#### EXERCISES TO COMPLETE:
1. Reproduce the section of the mower forum thread starting at "looked over the" and ending at "you the man.", word for word.
2. Extend the mower forum thread with the part that would come next, picking up after its final post.

#### PAGE TEXT:
Battery voltage depends on temperature.... A "12V" battery at 70 degrees --
*100%* charge = *12.6V* 
*50%* charge = *12.06V*
Anything *below 11V* is *0%* charge, regardless of temperature

*Walmart* is the cheapest place to buy batteries....
12V X 230A (BELOW 15HP) = $22 WITH EXCHANGE
12V X 270A (16 - 20 HP) = $30 WITH EXCHANGE
12V X 340A (ABOVE 21HP) = $40 WITH EXCHANGE


----------



## TheBrain (Jul 31, 2015)

charged battery back up about 1 hour 12.4VDC
w/ the oil cap loose she cranked right up.

looked over the ventilation material on pages 116-118 however not seeing such tube on mower.

can I drill a small hole and add a breather to the oil cap?https://www.amazon.com/SupportTM-12...9Y2xpY2tSZWRpcmVjdCZkb05vdExvZ0NsaWNrPXRydWU=

Thanks Bob you the man.


----------



## Bob Driver (Nov 1, 2017)

280000-310000 series Intek breather locations ….

*Old style *breather is behind the carburetor, on the *side of the block

New style* breather is on *top of the block*, one bolt is under the flywheel


----------



## TheBrain (Jul 31, 2015)

ok I;ll look around the the engine, I got lucky being able to return the wrong starter, I;d like to order the correct breather.

#### RECORD EXTRACTS:
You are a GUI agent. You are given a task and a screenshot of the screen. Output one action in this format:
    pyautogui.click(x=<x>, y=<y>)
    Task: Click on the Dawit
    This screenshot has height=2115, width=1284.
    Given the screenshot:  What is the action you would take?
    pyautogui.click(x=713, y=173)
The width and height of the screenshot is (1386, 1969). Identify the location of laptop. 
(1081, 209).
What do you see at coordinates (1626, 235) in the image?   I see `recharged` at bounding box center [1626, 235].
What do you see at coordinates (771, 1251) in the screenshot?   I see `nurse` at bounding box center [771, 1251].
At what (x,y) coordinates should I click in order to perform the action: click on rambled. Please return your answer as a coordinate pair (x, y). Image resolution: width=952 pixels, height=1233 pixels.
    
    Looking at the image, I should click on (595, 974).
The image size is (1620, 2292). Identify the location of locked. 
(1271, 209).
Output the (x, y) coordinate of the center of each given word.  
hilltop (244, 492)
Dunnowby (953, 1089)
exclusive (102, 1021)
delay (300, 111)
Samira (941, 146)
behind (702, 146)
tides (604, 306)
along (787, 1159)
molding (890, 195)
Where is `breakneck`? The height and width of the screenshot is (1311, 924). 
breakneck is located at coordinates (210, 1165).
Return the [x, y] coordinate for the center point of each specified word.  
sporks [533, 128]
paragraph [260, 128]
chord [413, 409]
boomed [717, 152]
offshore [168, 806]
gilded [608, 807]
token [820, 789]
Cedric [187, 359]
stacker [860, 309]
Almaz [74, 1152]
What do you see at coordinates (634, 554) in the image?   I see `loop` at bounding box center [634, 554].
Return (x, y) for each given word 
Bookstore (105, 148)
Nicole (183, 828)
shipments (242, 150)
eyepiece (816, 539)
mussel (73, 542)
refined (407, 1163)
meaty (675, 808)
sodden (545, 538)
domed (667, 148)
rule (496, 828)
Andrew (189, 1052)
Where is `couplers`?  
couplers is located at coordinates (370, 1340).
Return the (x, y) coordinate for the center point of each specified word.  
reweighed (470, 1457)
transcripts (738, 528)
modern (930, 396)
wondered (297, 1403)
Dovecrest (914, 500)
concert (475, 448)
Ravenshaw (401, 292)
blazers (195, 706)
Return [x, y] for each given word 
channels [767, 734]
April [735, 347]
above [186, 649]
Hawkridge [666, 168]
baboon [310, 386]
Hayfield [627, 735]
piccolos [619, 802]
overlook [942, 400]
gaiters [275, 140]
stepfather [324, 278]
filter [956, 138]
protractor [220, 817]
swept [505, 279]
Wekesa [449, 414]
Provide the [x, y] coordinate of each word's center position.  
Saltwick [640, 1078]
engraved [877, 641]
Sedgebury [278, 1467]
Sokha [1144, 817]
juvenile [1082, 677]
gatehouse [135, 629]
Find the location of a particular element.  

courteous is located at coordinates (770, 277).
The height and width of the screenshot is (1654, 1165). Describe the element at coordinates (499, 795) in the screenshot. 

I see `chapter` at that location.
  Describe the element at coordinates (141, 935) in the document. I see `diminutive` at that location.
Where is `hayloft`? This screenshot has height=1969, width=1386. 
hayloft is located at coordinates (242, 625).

#### RESULTS BY TASK:
1.
looked over the ventilation material on pages 116-118 however not seeing such tube on mower.

can I drill a small hole and add a breather to the oil cap?https://www.amazon.com/SupportTM-12...9Y2xpY2tSZWRpcmVjdCZkb05vdExvZ0NsaWNrPXRydWU=

Thanks Bob you the man.

2.
not seeing anything breather related or the part# in the owners manual?


I don;t know what to think about the repair manual w/ assorted engine configurations unsure if the engine is vertical or horizontal.
I really don;t even know if this is briggs straton or intex.
maybe A in attached image is the breather under the carb?

been searching for a video on the breather can;t seam to find one.

thanks again Bob.


----------



## Bob Driver (Nov 1, 2017)

The picture you posted is the *OLD STYLE* breather, behind the carb
















The *NEW STYLE* breather is on top of the block with one bolt underneath the flywheel. Briggs # 792185


----------



## TheBrain (Jul 31, 2015)

I have the new style ½ under the flywheel.








I was able to remove the exposed bolt.

apparently the flywheel will need to be removed.

do you have a procedure for flywheel removal.
how doe;s this look
https://www.amazon.com/Briggs-Stratton-792185-Breather-Assembly/dp/B005F6QATY

edit: I don;t see the valve is the internal filter the only replaced part? and can it be simply cleaned?
thanks


----------



## pogobill (Jan 31, 2012)

PS, looks like a vertical to me.


----------



## Bob Driver (Nov 1, 2017)

Undo the two bolts with a 5/16 wrench and move the magneto out of the way. Starter cup comes off. Blower fan comes off. Use Briggs #19203 flywheel tool to remove flywheel. When you reinstall the flywheel, reset the magneto air gap at .010








https://www.bing.com/videos/search?q=using+a+flywheel+knocker&&view=detail&mid=65E89C6058B10984C9CD65E89C6058B10984C9CD&&FORM=VRDGAR&ru=/videos/search?q=using+a+flywheel+knocker&FORM=HDRSC3

P.S. The 7800 series Snappers only came with vertical engines. In the picture you just posted, the Briggs Engine Model and Type number can be seen stamped into the top of your valve cover


----------



## TheBrain (Jul 31, 2015)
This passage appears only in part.